LATIHAN: Tuliskan kembali tanpa perubahan baris-baris mulai dari baris yang memuat "inline code tag" sampai dengan baris yang memuat "Looking at the screenshot, I should pos(859,505).", kedua baris itu ikut disertakan.

# # # # #

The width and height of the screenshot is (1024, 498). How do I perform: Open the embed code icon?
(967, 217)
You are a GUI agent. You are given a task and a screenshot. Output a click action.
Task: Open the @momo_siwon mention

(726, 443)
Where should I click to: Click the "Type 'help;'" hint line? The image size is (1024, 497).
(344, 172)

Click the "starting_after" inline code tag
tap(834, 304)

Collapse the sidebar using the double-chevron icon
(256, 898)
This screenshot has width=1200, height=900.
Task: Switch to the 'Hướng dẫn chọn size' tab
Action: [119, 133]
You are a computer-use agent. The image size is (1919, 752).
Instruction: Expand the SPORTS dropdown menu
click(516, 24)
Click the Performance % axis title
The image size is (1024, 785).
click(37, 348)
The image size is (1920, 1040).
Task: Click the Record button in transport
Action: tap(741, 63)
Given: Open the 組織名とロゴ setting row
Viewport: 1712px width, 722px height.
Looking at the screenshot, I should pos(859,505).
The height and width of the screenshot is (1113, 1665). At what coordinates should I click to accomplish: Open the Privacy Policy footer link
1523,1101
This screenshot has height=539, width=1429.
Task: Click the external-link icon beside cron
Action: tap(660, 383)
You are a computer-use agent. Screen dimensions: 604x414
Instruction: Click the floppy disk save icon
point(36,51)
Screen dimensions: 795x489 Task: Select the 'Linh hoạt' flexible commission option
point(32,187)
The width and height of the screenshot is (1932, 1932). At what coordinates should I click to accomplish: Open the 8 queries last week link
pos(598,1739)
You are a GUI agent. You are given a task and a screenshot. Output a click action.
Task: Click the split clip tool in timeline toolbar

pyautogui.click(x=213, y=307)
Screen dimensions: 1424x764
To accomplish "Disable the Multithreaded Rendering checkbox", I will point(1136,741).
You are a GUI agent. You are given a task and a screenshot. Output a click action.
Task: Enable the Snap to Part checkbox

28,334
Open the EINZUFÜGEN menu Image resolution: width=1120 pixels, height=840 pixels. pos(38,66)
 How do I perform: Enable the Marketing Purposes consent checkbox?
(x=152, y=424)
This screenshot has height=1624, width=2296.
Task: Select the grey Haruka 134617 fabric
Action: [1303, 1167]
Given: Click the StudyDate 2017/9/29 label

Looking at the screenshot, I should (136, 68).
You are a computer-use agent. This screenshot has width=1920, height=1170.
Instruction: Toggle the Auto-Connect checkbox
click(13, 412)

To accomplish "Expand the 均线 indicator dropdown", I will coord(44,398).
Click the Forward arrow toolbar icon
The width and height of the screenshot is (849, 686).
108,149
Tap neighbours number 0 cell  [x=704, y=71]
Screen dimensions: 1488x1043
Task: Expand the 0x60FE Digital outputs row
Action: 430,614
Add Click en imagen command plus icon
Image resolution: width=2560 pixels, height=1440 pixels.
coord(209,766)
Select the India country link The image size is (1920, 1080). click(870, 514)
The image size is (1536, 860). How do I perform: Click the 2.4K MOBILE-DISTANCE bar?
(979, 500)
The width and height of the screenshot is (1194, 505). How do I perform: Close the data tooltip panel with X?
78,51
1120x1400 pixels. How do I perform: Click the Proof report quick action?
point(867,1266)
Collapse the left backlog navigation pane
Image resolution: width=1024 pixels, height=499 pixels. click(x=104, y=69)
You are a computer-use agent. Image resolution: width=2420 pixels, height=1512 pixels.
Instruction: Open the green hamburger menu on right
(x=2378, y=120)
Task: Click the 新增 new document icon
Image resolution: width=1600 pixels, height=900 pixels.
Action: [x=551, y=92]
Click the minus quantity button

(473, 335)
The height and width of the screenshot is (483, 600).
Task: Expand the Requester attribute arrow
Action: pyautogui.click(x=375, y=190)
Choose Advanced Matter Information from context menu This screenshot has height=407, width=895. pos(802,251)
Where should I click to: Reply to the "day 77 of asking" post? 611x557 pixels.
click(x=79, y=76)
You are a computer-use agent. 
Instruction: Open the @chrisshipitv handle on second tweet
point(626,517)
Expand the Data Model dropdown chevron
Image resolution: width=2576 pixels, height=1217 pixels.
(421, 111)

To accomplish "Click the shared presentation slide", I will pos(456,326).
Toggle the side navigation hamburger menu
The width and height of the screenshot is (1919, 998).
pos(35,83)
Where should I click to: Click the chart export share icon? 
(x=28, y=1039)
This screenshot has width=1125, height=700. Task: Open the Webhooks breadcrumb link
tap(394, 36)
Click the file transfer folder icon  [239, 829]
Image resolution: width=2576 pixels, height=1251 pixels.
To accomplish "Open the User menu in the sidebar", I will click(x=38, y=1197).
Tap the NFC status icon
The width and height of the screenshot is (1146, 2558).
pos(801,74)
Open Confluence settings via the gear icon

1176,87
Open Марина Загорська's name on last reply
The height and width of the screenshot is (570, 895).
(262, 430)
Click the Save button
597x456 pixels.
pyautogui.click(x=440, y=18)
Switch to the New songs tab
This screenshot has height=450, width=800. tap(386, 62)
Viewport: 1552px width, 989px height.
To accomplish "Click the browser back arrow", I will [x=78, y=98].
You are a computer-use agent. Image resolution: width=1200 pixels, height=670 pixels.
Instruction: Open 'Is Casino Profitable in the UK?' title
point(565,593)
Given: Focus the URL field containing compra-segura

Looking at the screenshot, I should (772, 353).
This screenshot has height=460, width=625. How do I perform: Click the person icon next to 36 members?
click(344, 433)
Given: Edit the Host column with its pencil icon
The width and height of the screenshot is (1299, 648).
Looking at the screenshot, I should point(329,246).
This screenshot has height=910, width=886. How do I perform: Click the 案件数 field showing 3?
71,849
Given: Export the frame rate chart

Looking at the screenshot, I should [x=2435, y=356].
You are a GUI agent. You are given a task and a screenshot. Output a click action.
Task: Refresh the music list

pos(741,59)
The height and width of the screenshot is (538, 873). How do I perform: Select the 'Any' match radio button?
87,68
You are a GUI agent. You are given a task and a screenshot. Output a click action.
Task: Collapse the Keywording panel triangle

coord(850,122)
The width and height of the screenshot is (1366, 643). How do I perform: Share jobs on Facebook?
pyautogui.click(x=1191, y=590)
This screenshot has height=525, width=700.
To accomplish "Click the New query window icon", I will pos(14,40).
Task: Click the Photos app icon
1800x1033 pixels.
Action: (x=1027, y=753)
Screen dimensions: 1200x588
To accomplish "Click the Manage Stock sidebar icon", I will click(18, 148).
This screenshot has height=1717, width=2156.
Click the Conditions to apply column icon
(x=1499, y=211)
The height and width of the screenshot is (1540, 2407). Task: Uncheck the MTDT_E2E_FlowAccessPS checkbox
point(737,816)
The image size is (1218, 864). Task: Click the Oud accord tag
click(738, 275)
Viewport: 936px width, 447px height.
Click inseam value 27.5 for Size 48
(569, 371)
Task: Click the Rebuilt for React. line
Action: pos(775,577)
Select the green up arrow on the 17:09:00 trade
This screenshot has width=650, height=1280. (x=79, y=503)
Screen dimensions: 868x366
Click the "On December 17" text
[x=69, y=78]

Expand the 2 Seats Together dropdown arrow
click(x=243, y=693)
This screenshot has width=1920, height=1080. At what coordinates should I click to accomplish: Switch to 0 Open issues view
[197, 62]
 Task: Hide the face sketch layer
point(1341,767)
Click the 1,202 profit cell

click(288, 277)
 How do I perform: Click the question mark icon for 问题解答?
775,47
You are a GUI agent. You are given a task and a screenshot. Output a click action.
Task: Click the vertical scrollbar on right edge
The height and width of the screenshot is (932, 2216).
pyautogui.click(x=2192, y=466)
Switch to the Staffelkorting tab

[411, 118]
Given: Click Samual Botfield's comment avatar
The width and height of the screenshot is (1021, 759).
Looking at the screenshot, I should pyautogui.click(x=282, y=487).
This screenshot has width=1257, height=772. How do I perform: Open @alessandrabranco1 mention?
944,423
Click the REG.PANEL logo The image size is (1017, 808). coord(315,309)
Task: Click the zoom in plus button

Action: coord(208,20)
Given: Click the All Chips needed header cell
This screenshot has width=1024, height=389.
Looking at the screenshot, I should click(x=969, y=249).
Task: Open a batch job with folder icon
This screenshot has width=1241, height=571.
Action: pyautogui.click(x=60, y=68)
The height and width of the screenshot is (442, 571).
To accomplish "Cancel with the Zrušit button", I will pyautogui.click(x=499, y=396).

# # # # #

PENYELESAIAN SOAL:
Click the "starting_after" inline code tag
tap(834, 304)

Collapse the sidebar using the double-chevron icon
(256, 898)
This screenshot has width=1200, height=900.
Task: Switch to the 'Hướng dẫn chọn size' tab
Action: [119, 133]
You are a computer-use agent. The image size is (1919, 752).
Instruction: Expand the SPORTS dropdown menu
click(516, 24)
Click the Performance % axis title
The image size is (1024, 785).
click(37, 348)
The image size is (1920, 1040).
Task: Click the Record button in transport
Action: tap(741, 63)
Given: Open the 組織名とロゴ setting row
Viewport: 1712px width, 722px height.
Looking at the screenshot, I should pos(859,505).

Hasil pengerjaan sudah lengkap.